Yesterday I managed to find time for the Webinar on Open Pedagogy with BCCampus. This was part of the Teaching with WordPress open course that I really should join officially.
The idea (or attitude) of Open fascinates me. OERs get a lot of attention, at least in some circles, which is a good thing, but there’s more to Open than that. Open courses have gotten a lot of press, good and bad, but there’s more to it than that. Open pedagogy, as far as I know, is much less discussed, but deserves the attention.
In the webinar chat someone suggested that Open Learning might be a better term than Open Pedagogy. Maybe pedagogy doesn’t seem learner-centric enough. Grant Potter brought up Open Learning Design, which is a term I like:
@grantpotter @infology I like O.L.D. as a term for open pedagogy. Learning is central, design (pedagogy) supports. #twp15
— paul bond (@phb256) June 1, 2015
I remember being in a webinar on MOOCs and Instructional Design or something like that, where I questioned whether ID made sense in a MOOC. One of the IDers told me the principles still apply. Maybe that’s true, if one takes an instructivist approach, but by its very nature that seems less than Open to me. One of the #twp15 linked resources is Stephen Downes’ presentation on Design Elements in a Personal Learning Environment, which includes a slide on Design Principles:
Autonomy, openness, diversity and interactivity are the four cornerstones of any good MOOC. Autonomy fundamentally changes pedagogy, I think, because it changes the goals from what the teacher (or institution) prescribes to what the learner wants to achieve. And that necessitates open activities, open assessment, and open outcomes in order to support the diverse goals of a community of learners. Having defined outcomes and objectives is a kind of closedness. When the closedness is taken away, I’m not sure instructional design can work. It’s no longer about getting certain content across. It’s about the knowledge that emerges from communication and cooperation among the community. So the design has to be not so much instructional as environmental, putting together a situation that facilitates diversity, interactivity, autonomy and openness. Those four principles demand a lot of learners though.
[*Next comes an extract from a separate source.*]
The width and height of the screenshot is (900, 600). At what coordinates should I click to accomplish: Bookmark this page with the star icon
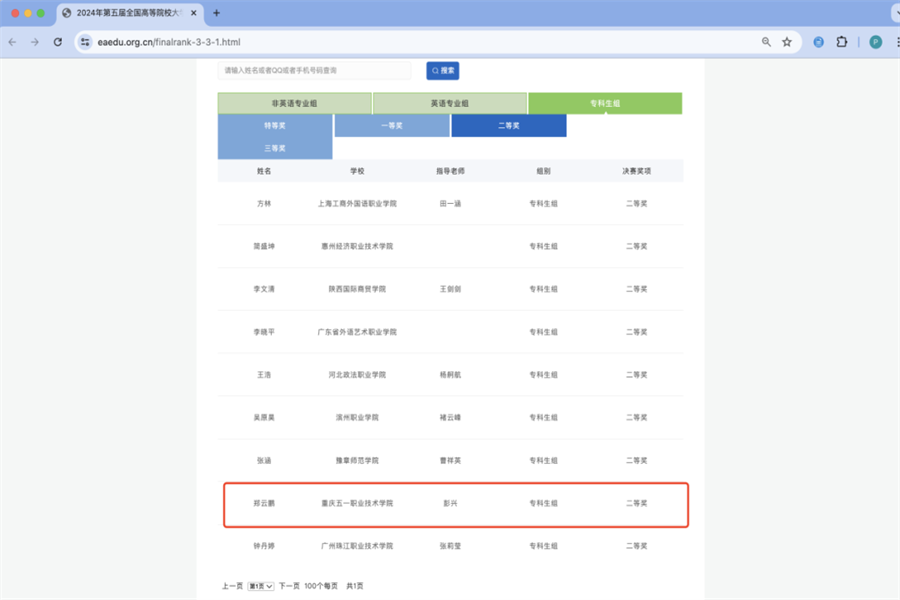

That’s something I need to flesh out in more detail.
You wrote: “So the design has to be not so much instructional as environmental, putting together a situation that facilitates diversity, interactivity, autonomy and openness. Those four principles demand a lot of learners though.”
I agree, and I would add (as a new facilitator of open, online courses) that staying true to those principles also demands alot of facilitators/teachers. Staying in the process of learning WITH learners, requires us to shift, alter and adapt and stay curious. Working to tightly crafted prescribed outcomes doesn’t leave much room for this – but some sense of general purpose and worthy goals are (I think) important to consider and convey to learners who are on this journey with us.I think most learners are not really accustomed to much choice and autonomy in their learning and, at first, they may be naturally uncomfortable and fearful that they will “miss something” or not achieve what they are supposed to achieve (believing, perhaps rightly so, there is a hidden agenda). I think (as in most things) a middle ground is useful – where teachers act as guides and facilitators, suggesting some starting places for exploration and encouragement and space to reflect on what was learned from successes and failures in the process.
I like the vision of a course as a “process of learning with learners” over the typical teacher/student relationship. It’s something I’ve tried to embrace, and it’s certainly demanding.